(What you will do):
Copies of all lines containing the string "agent" are needed from the data below.

(Available records):
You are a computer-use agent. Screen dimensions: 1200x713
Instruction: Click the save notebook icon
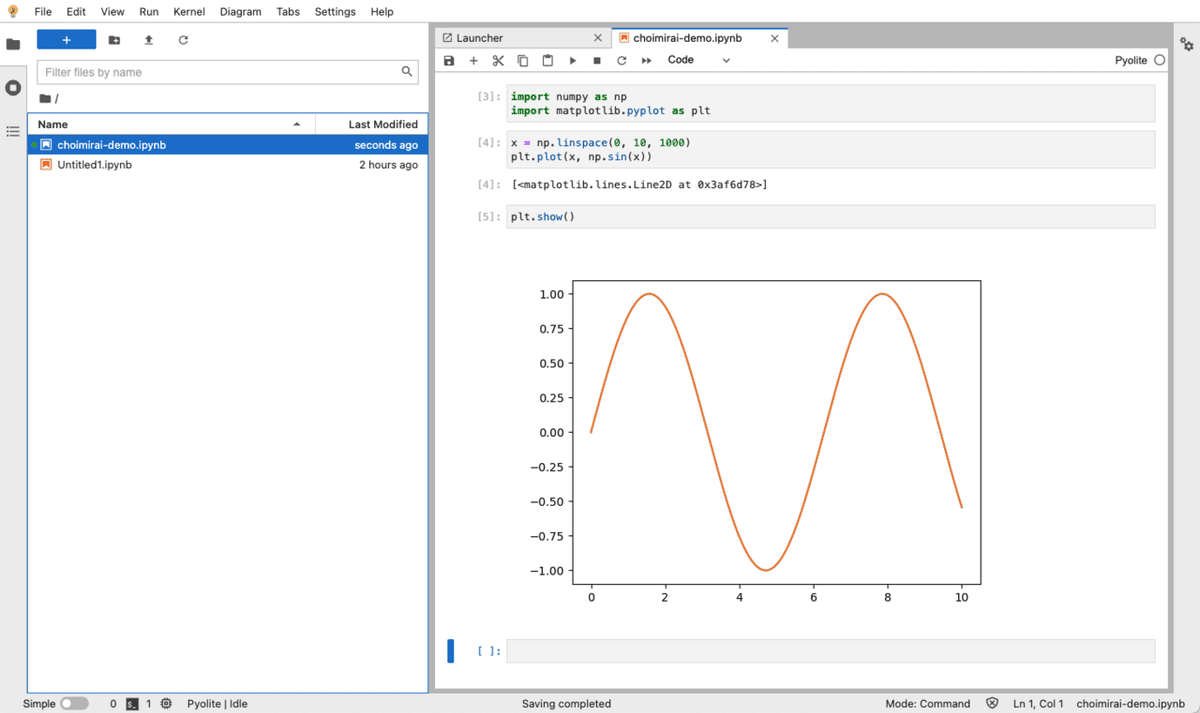click(449, 61)
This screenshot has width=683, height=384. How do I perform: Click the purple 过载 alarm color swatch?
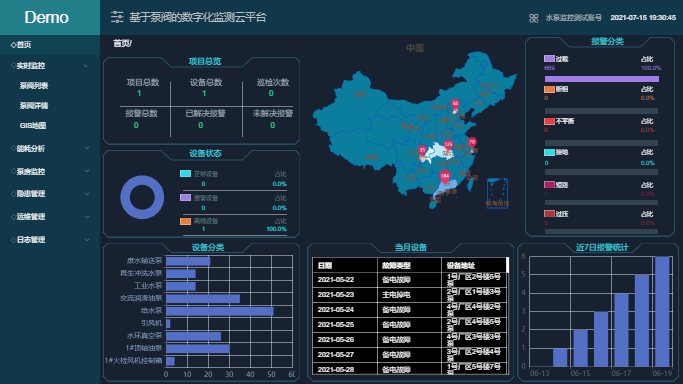[x=549, y=58]
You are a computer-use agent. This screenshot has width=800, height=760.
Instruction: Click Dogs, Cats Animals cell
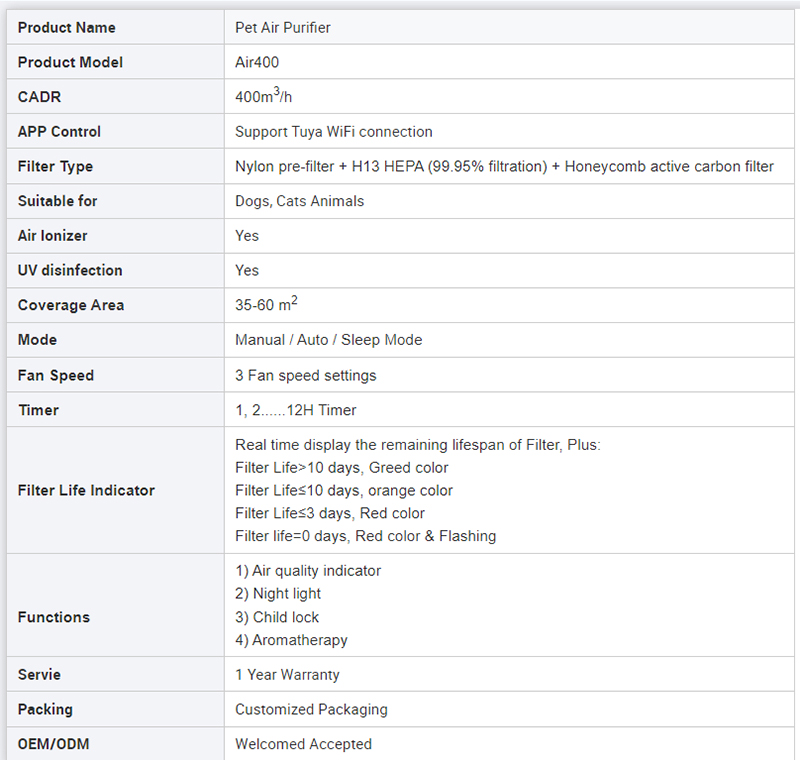point(299,201)
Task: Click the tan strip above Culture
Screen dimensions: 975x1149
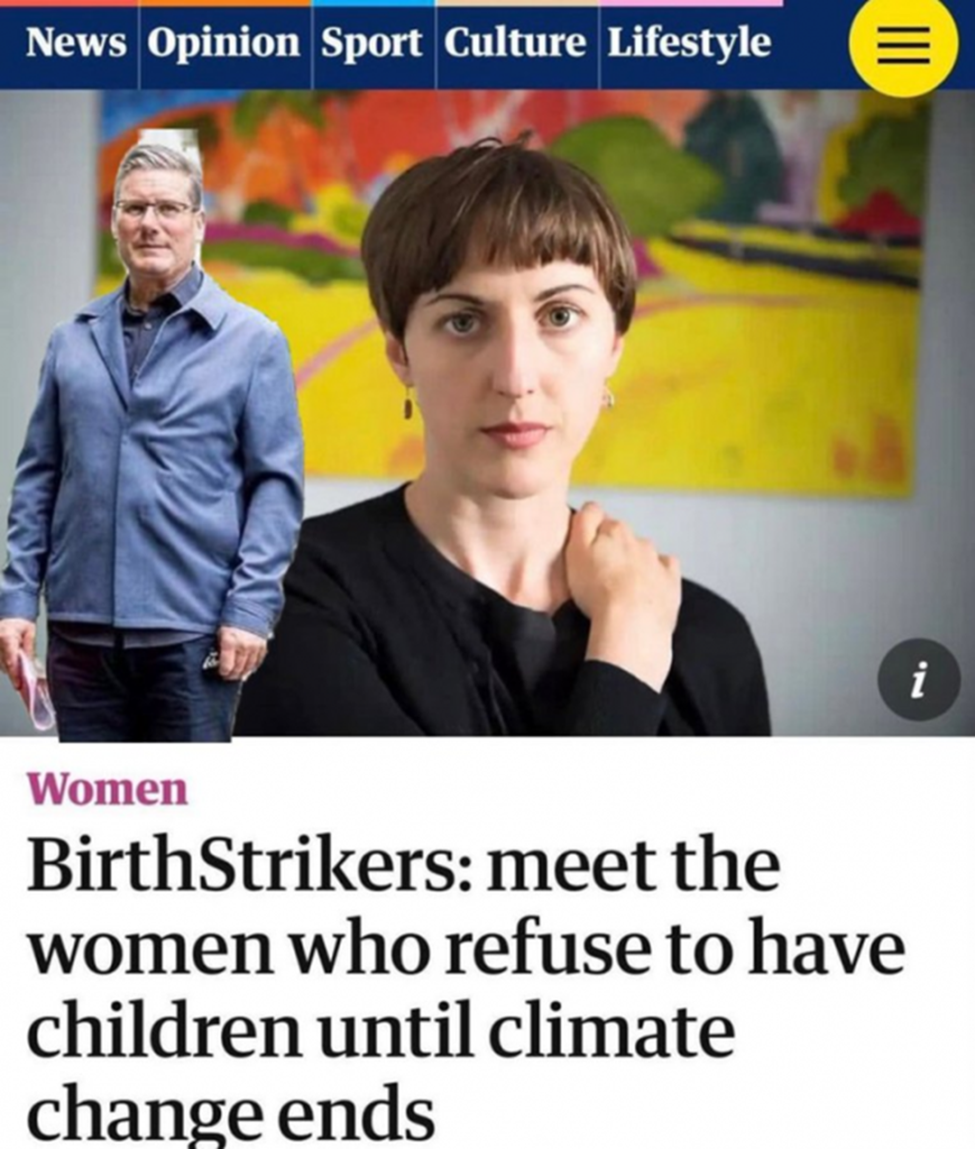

(Answer box):
You are a computer-use agent. Screen dimensions: 1200x713
You are a computer-use agent. This screenshot has width=800, height=760.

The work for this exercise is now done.